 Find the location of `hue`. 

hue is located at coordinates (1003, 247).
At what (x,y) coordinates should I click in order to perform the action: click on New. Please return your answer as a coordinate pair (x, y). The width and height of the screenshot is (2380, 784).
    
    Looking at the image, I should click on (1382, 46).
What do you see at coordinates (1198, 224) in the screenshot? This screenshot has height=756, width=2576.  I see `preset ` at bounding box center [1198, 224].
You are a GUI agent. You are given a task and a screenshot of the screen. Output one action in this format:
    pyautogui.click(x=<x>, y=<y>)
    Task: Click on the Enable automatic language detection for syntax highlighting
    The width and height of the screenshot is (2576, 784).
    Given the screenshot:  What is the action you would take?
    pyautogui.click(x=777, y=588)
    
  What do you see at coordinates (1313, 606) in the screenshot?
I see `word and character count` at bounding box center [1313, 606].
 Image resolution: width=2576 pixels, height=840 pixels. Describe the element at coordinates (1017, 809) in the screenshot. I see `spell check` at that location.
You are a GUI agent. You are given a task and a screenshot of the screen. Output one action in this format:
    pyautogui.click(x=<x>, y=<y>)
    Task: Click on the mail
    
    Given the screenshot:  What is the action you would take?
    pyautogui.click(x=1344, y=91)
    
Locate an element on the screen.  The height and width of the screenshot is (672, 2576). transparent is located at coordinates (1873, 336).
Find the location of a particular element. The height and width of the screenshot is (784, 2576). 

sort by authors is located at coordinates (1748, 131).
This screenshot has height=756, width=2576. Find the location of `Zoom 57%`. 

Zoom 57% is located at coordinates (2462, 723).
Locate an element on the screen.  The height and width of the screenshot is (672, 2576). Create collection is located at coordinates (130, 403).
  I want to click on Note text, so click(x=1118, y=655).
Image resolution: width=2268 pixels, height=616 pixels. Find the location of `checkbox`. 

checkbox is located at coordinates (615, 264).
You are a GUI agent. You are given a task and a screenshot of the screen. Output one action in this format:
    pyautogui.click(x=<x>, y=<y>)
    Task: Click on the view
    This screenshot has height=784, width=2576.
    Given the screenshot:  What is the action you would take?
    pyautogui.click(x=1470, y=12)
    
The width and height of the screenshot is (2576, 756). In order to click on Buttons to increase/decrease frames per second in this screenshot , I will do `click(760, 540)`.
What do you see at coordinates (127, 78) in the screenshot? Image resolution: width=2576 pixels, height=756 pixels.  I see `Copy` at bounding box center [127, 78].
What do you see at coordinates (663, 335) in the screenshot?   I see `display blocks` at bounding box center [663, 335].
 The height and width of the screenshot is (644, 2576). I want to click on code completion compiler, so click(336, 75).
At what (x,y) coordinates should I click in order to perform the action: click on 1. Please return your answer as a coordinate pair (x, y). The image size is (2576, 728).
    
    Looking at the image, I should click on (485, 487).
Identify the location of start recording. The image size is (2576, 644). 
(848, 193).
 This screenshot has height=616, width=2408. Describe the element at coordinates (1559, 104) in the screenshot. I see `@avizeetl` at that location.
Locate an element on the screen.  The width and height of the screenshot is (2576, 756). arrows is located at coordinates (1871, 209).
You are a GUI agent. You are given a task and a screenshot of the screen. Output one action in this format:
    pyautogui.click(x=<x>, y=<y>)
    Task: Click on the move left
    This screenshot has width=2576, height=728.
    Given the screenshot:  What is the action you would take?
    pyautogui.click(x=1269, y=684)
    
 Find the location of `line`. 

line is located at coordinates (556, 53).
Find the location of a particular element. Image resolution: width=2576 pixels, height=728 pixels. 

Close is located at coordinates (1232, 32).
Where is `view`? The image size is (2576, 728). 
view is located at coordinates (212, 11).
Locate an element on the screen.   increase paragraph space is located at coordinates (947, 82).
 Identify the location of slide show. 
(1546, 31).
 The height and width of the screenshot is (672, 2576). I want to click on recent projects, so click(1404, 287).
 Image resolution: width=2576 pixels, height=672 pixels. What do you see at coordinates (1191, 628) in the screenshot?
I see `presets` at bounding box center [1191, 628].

_ _ _ _

Please find every line in the material above that contains the word "increase" and copy each of those lines in full.

The width and height of the screenshot is (2576, 756). In order to click on Buttons to increase/decrease frames per second in this screenshot , I will do `click(760, 540)`.
Locate an element on the screen.   increase paragraph space is located at coordinates (947, 82).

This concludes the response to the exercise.